_TASK_
Reproduce exactly the portion of the material that begins with the line containing "Image resolution: width=481" and ends with the line containing "click(469, 175)", both of those lines included.

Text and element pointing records
--- Begin ---
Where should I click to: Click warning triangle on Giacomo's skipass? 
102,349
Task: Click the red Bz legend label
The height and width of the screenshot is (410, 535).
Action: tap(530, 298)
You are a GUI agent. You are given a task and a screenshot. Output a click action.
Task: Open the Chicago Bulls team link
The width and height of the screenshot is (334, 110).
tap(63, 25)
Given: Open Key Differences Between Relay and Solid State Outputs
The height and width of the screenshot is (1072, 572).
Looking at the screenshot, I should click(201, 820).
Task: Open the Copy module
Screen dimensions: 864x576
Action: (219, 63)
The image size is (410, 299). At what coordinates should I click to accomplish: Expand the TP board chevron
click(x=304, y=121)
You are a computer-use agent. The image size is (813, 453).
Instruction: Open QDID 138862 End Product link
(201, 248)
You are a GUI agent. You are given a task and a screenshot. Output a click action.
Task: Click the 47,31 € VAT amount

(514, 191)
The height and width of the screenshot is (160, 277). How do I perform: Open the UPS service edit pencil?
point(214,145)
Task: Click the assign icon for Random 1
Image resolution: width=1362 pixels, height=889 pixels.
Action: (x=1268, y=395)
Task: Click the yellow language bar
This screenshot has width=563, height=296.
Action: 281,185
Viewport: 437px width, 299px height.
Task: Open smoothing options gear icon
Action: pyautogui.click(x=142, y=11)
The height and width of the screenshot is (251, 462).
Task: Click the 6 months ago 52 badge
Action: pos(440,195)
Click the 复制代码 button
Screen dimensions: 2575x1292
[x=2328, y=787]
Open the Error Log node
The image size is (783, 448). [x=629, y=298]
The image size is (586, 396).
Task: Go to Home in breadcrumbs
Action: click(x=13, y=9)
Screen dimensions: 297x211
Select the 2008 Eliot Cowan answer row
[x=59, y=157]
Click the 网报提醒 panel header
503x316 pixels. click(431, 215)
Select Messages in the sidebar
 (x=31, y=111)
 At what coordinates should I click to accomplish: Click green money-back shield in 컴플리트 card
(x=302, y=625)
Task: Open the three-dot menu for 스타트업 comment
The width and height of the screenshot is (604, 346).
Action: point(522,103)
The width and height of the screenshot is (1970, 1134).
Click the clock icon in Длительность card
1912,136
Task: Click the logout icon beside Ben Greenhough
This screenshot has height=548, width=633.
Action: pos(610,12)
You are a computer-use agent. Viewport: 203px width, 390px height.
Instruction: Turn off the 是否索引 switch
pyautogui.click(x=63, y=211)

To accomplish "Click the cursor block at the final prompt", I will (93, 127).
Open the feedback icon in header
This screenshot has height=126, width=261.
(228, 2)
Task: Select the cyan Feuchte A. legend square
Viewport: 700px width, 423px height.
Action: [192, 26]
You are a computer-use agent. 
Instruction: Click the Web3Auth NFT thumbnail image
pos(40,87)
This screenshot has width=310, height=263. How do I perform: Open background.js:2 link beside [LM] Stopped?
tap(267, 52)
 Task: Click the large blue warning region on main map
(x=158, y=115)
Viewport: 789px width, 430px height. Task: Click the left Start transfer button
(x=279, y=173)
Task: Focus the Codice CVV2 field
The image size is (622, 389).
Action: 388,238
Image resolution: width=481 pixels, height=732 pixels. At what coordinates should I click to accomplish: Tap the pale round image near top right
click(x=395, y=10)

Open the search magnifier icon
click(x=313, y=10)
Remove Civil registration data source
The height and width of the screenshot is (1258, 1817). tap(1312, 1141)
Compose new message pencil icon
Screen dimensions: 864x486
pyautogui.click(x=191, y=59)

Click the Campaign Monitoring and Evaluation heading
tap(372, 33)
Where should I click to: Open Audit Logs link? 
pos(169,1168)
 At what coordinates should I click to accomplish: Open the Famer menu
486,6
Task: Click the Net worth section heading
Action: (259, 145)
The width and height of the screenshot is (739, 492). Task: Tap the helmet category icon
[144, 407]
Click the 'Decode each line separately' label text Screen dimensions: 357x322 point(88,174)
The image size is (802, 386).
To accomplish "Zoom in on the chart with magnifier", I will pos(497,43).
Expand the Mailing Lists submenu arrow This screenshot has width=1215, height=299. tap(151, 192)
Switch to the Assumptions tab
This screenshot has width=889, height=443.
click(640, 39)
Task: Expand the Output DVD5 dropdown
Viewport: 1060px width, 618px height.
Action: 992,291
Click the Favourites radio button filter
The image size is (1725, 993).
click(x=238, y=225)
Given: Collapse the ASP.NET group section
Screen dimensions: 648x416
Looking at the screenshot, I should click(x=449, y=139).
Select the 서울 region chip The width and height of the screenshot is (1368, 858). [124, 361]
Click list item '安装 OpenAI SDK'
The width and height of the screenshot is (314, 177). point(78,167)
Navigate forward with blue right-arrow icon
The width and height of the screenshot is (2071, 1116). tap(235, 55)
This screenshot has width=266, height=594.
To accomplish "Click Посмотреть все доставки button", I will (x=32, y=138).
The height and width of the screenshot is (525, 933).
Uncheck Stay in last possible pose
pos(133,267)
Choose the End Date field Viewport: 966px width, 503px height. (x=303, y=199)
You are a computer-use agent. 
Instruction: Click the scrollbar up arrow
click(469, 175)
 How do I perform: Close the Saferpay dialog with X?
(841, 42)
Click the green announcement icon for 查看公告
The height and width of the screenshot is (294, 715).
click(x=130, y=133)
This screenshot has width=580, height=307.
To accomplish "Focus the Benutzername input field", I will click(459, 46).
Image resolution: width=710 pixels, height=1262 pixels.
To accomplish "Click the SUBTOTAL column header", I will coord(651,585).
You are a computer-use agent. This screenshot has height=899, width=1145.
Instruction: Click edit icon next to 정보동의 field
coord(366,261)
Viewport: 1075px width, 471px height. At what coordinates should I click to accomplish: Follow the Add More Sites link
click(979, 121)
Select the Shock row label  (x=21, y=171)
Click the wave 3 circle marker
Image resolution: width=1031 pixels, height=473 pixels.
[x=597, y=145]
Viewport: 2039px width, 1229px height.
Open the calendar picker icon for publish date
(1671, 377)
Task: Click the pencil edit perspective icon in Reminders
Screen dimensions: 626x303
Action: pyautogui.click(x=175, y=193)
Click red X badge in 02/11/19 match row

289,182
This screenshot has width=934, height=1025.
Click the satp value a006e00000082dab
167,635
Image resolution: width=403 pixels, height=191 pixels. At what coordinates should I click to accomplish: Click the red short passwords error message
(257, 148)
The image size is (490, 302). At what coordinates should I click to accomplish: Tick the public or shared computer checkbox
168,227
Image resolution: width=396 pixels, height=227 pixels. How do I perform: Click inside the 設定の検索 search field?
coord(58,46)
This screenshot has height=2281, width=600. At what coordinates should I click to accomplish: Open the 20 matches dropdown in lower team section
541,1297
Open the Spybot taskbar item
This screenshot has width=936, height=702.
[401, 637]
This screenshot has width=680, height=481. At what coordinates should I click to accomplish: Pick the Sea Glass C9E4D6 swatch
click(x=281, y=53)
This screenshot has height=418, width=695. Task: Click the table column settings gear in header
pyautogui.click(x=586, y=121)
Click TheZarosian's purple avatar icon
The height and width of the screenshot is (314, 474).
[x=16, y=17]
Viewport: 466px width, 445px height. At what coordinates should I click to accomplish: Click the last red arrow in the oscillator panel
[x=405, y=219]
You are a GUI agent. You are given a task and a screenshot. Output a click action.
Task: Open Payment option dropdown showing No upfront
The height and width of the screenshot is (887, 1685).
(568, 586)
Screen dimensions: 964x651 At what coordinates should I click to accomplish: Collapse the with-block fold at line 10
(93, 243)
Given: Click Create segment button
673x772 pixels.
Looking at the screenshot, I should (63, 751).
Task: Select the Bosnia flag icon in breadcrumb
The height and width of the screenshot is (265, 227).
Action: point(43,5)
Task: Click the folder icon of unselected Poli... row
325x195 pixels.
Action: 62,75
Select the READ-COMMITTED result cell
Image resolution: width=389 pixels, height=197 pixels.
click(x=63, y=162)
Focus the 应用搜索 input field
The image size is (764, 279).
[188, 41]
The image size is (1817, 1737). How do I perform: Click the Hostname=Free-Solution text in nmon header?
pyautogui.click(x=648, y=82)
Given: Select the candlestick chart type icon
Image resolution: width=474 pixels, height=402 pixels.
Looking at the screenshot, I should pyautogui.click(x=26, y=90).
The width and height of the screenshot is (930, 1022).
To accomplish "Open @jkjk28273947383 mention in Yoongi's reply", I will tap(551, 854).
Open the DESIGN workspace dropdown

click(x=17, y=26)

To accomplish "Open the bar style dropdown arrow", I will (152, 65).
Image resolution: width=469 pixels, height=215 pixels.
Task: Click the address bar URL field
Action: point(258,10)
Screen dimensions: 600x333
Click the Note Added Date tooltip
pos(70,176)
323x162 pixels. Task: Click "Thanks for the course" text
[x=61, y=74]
--- End ---
_TASK SOLUTION_
Image resolution: width=481 pixels, height=732 pixels. At what coordinates should I click to accomplish: Tap the pale round image near top right
click(x=395, y=10)

Open the search magnifier icon
click(x=313, y=10)
Remove Civil registration data source
The height and width of the screenshot is (1258, 1817). tap(1312, 1141)
Compose new message pencil icon
Screen dimensions: 864x486
pyautogui.click(x=191, y=59)

Click the Campaign Monitoring and Evaluation heading
tap(372, 33)
Where should I click to: Open Audit Logs link? 
pos(169,1168)
 At what coordinates should I click to accomplish: Open the Famer menu
486,6
Task: Click the Net worth section heading
Action: (259, 145)
The width and height of the screenshot is (739, 492). Task: Tap the helmet category icon
[144, 407]
Click the 'Decode each line separately' label text Screen dimensions: 357x322 point(88,174)
The image size is (802, 386).
To accomplish "Zoom in on the chart with magnifier", I will pos(497,43).
Expand the Mailing Lists submenu arrow This screenshot has width=1215, height=299. tap(151, 192)
Switch to the Assumptions tab
This screenshot has width=889, height=443.
click(640, 39)
Task: Expand the Output DVD5 dropdown
Viewport: 1060px width, 618px height.
Action: 992,291
Click the Favourites radio button filter
The image size is (1725, 993).
click(x=238, y=225)
Given: Collapse the ASP.NET group section
Screen dimensions: 648x416
Looking at the screenshot, I should click(x=449, y=139).
Select the 서울 region chip The width and height of the screenshot is (1368, 858). [124, 361]
Click list item '安装 OpenAI SDK'
The width and height of the screenshot is (314, 177). point(78,167)
Navigate forward with blue right-arrow icon
The width and height of the screenshot is (2071, 1116). tap(235, 55)
This screenshot has width=266, height=594.
To accomplish "Click Посмотреть все доставки button", I will (x=32, y=138).
The height and width of the screenshot is (525, 933).
Uncheck Stay in last possible pose
pos(133,267)
Choose the End Date field Viewport: 966px width, 503px height. (x=303, y=199)
You are a computer-use agent. 
Instruction: Click the scrollbar up arrow
click(469, 175)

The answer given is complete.